### Supplied text
On Tue, Sep 22, 2015 at 11:19 AM, Andreas Hansson <***@arm.com<mailto:***@arm.com>> wrote:
Hi Brad,

We can remove the use of QueuedSlavePort in the memory controller and
simply not accept requests if the response queue is full. Is this needed?
If so we’ll make sure someone gets this in place. The only reason we
haven’t done it is because it hasn’t been needed.

The use of QueuedPorts in the Ruby adapters is a whole different story. I
think most of these can be removed and actually use flow control. I’m
happy to code it up, but there is such a flux at the moment that I didn’t
want to post yet another patch changing the Ruby port. I really do think
we should avoid having implicit buffers for 1000’s of kilobytes to the
largest extend possible. If we really need a constructor parameter to make
it “infinite” for some quirky Ruby use-case, then let’s do that...

### Material
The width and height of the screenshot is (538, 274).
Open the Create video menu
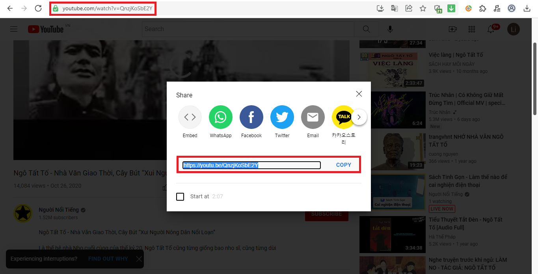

### Exercise aim
Reproduce the email about queued ports verbatim, beginning at "We can remove" and stopping after "hasn’t been needed.".

### Exercise output
We can remove the use of QueuedSlavePort in the memory controller and
simply not accept requests if the response queue is full. Is this needed?
If so we’ll make sure someone gets this in place. The only reason we
haven’t done it is because it hasn’t been needed.